Find & Count Codes in Scanned PDFs — Even on Stained or Marked Pages
Real-world documents are messy: coffee stains, highlighter marks, fax lines, faint photocopies. Our OCR was built for exactly these — it reads the codes anyway, then finds and counts them for you.
Most search tools assume a clean, perfect document. Reality looks different. The invoice you need to check has a stamp over part of it. The shipping manifest came through a fax machine three times. The parts list is a tenth-generation photocopy with toner streaks. A standard Ctrl+F won't even open these — they're scanned images with no text inside. And even the OCR built into big-brand PDF tools often gives up on imperfect pages.
PDF Everyday's OCR search was designed around messy, real documents — the kind that pile up in accounting, logistics and procurement. Here's how it works and what you can do with it.
How the OCR reads a damaged page
When you upload a scanned PDF, three things happen behind the scenes:
- Image preprocessing. Before reading, each page is converted to grayscale and its contrast is boosted, then sharpened. This makes faint photocopies darker, separates text from background stains, and rescues characters that a raw scan would blur together.
- Optical Character Recognition. The cleaned image is read by an OCR engine that reconstructs the actual letters and digits from their shapes — the same way you can still read a word with a coffee ring across it.
- Smart normalization. The recognized text is normalized so that punctuation, spacing and common scanning artifacts don't block a match. This is the part that makes code-hunting reliable.
Why "smart normalization" matters for codes
Codes are printed inconsistently and scanned imperfectly. The same part number might appear as 0450906508HWS on one document and 0.450.906.508 HWS on another — and the scan might add a stray dot or merge a space. Our search ignores dots, dashes, slashes, underscores and spaces inside codes, so all of these match a single search:
| You type | It still finds |
|---|---|
| 0450906508HWS | 0.450.906.508 HWS · 0450 906 508 HWS |
| F026400683003 | F026-400-683-003 · F026 400 683 003 |
| 1987302501EWM | 1987.302.501 EWM |
You don't have to know how the code was printed — you just type the digits and letters, and OCR plus normalization does the rest.
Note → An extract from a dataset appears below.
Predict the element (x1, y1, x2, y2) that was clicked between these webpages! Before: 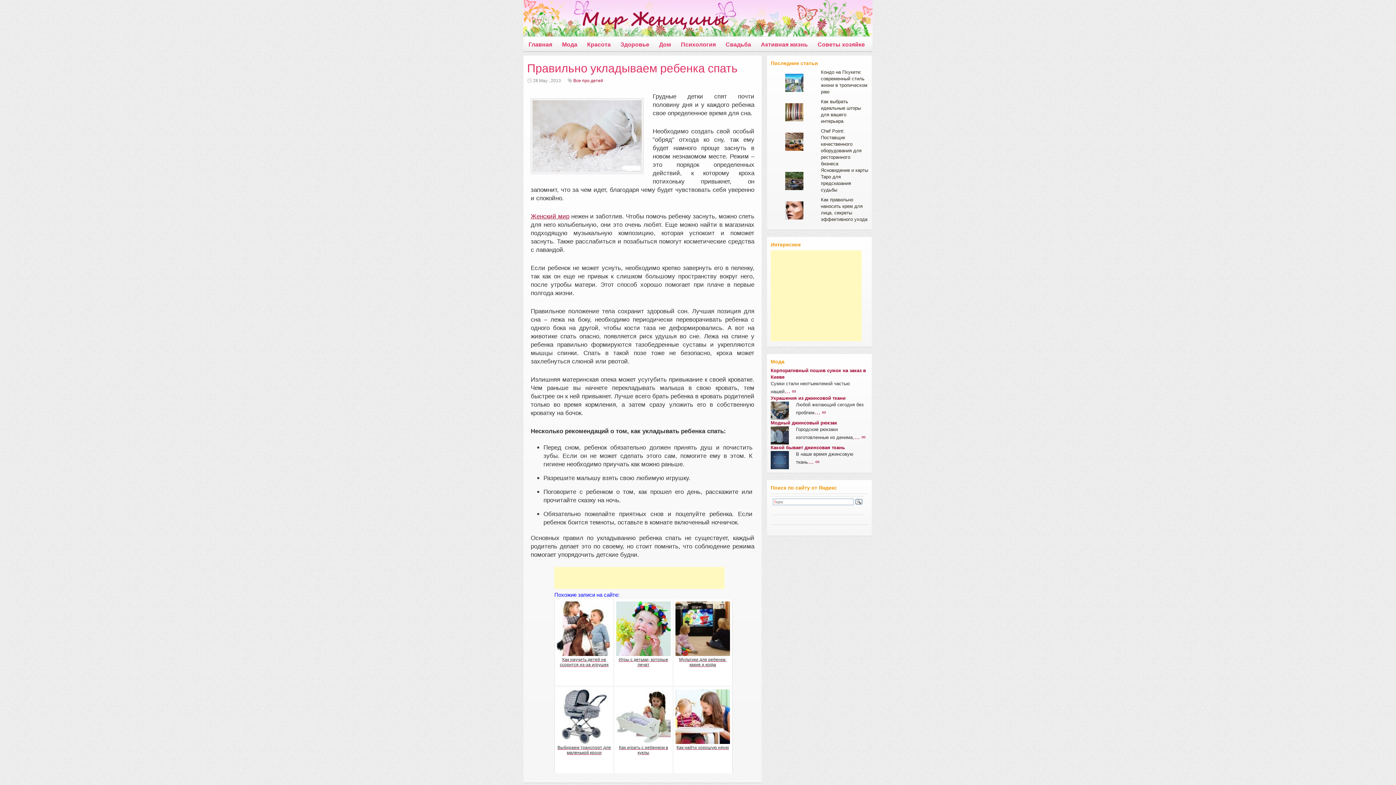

🔍 Try it on your toughest document
Upload a stained, faxed or photocopied PDF and search for a code. Matches appear page by page as the engine scans — free, no sign-up.
Search a Scanned PDF →What you can do with it
1. Find a single code instantly
Drop in a 200-page scanned batch, type the invoice or part number, and jump straight to the page it's on. No scrolling, no eyeballing.
2. Count how many times a code appears
Searching returns every page where a code occurs, so you can count occurrences across the whole document — useful for verifying quantities, checking how often a part is referenced, or confirming a code only appears where it should.
3. Check many codes at once
Enter up to 20 codes separated by spaces. The engine reports which ones were found and on which pages, and which were missing — perfect for reconciling a list against a scanned document.
4. Cross-reference across documents
Run the same code list against different scanned files to confirm a part appears in the order, the invoice and the delivery note — catching mismatches that are easy to miss by hand.
Who uses this
- Accountants & bookkeepers — locate and count invoice numbers across scanned ledgers and receipt batches.
- Logistics & customs teams — find waybill, container and HS codes in faxed or scanned shipping paperwork.
- Procurement & warehouse staff — verify part numbers and count references in scanned catalogs and packing lists.
- Insurance & legal — search marked-up, stamped or annotated scanned files for reference IDs and clause numbers.
Why it beats Ctrl+F and most online PDF tools
Ctrl+F only works on digital text — it finds nothing in a scan. Most popular online PDF suites focus on merging and converting and either lack OCR search entirely or only handle clean scans. PDF Everyday combines aggressive image cleanup, OCR, and code-aware normalization specifically so it keeps working when the document is far from perfect.
Frequently asked questions
Can it really read a stained or marked-up scan?
Yes. Pages are contrast-boosted and sharpened before OCR, which recovers text from faint photocopies, fax lines and many stains. Heavily destroyed areas may still fail, but partial marks and smudges usually don't stop a match.
Can I count how many times a code appears?
Yes. The search lists every page where each code is found, so you can count occurrences across the whole document.
How many codes can I search at once?
Up to 20 at a time, separated by spaces. You'll see which were found and where, and which were not.
Does the formatting of the code matter?
No. Dots, dashes, slashes and spaces inside codes are ignored, so you don't need to match the exact printed format.
Are my documents kept private?
Yes. Files are processed in memory and deleted immediately after the search — nothing is stored or shared.